I highlighted several parts of the book and came away with several “life lessons.” As mentioned above, I’ve taken on “Good for you. Not for me.” as a bit of a personal mantra. When feeling like I “should” do something or be better at something, I think about this line. It’s what prompted some of my thoughts in this post. We don’t have to do everything. Instead, let’s just do what we want to and what we’re good at.
I was also thoroughly impressed with the amount of grace and professionalism with which Amy spoke of her divorce. It wasn’t sugarcoated or romanticized. It was straightforward and honest, yet respectful. Two thumbs up from me for handling an undoubtedly sensitive topic with such poise.
Seriously, go read this book. You’ll thank me later. And if you don’t like it, then you and I probably can’t be friends.

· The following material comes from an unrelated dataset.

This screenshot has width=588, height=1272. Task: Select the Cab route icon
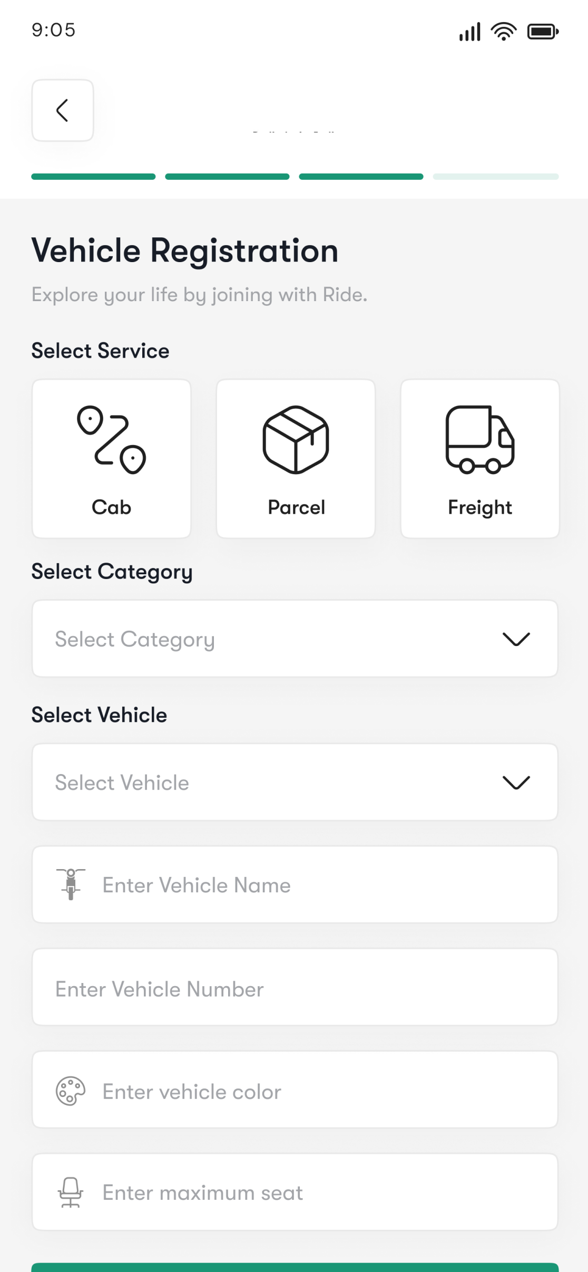[111, 440]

Even though Tina’s book came out before Amy’s, I hadn’t read it. Amy referred to Bossypants throughout her book, so after successfully finishing it, I moved on to this one. It was actually a gift from my sweet cousin. I wouldn’t say that I was quite as engaged as I was through Yes Please, yet it was still an enjoyable read.

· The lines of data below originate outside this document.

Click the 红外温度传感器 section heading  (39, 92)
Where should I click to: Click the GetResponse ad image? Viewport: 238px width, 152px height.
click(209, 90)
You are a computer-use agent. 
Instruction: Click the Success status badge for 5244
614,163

My friend Amanda and I have decided that we’re a Tina/Amy duo. She’s Tina and I’m Amy. I’m more likely to burst into a crowd and do something outrageous to get a laugh. I’m going to air on the obnoxious side and demand a bit more attention, much like Amy. Amanda on the other hand, will subtly make a hilarious joke that you didn’t see coming. She’s going to be a bit more reserved and quiet, yet will surprise you with her wit and confidence, much like Tina. I believe this is the reason that she preferred Bossypants and I preferred Yes Please. I also think that this is the reason that the four of us should hang out soon. Call me, Amy!

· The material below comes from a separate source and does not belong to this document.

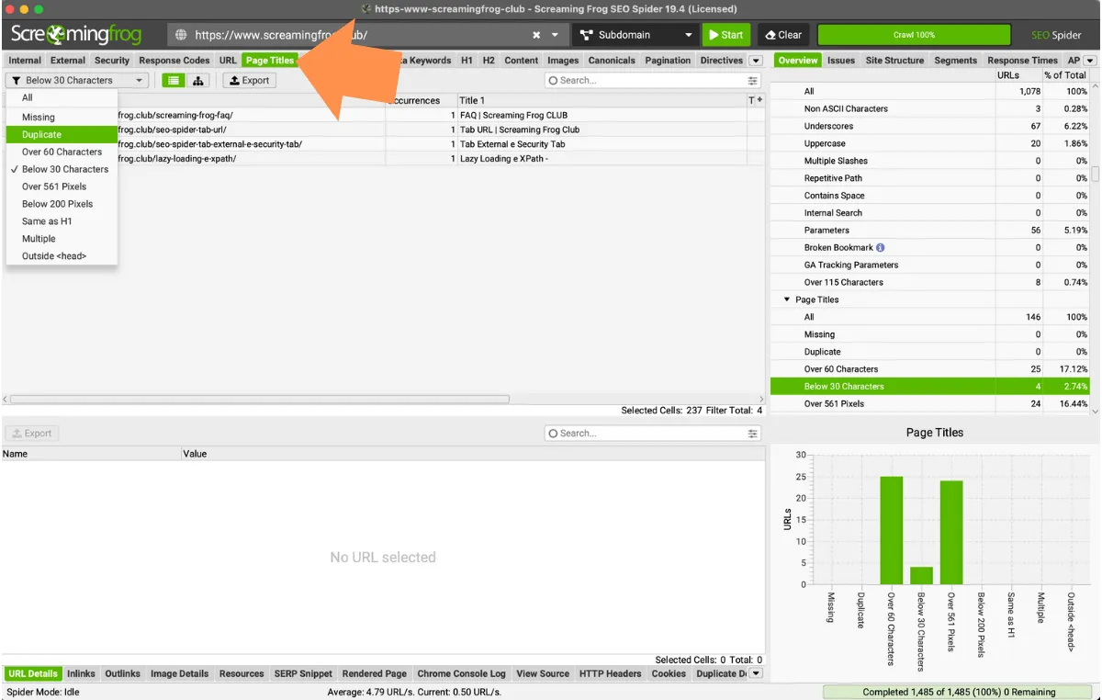Screen dimensions: 1102x700
Task: Open top search filter settings icon
Action: 753,81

Regardless of which comedic heroin you prefer, I’d recommend both books. I learned a lot about the comedy industry and the behind-the-scenes of both Tina and Amy’s lives, and I loved that.
This book wins all of the awards in my book. (“In my book”….in a blog post about books…) It’s possible that I loved this book so much because of my own experience in the retail world. I loved Sophia’s no-nonsense writing style and her make-it-happen approach to business. I also felt a connection to her desire to be different and defy the odds. Probably because I love a good from-the-ground-up story, I really enjoyed reading about how she built her business from a small, garage operation to the huge success that it is today. I started this one on the flight to Alaska and finished it before heading back. The timing for this one was perfect, and I highly recommend it to anyone who’s business minded or relates to powerful, determined women.
“Being mean won’t make you cool, being rich won’t make you cool, and having the right clothes, while it may help, won’t make you cool. It’s cool to be kind. It’s cool to be weird. It’s cool to be honest and to be secure with yourself. Cool is the girl at the party who strikes up a conversation with you when she notices you don’t seem to know many people there.” -Sophia Amoruso
There have been a few more books that I’ve started and not finished. I think it’s safe to say that you have to get me invested early on, or I’ll likely not pick it back up once I’ve put it down. I also have to relate somewhat. If I don’t feel somewhat of a connection to the writer, it’s hard for me to keep going. Nonetheless, I’m happy to be back on the book-reading circuit, and I’m thrilled to have learned something else about myself.
What sort of books do you like to read? If you have any biography/documentary types or personal growth options to recommend, I’m all ears! Right now I’m working on Marie Kondo’s The Life-Changing Magic of Tidying Up. Wish me luck!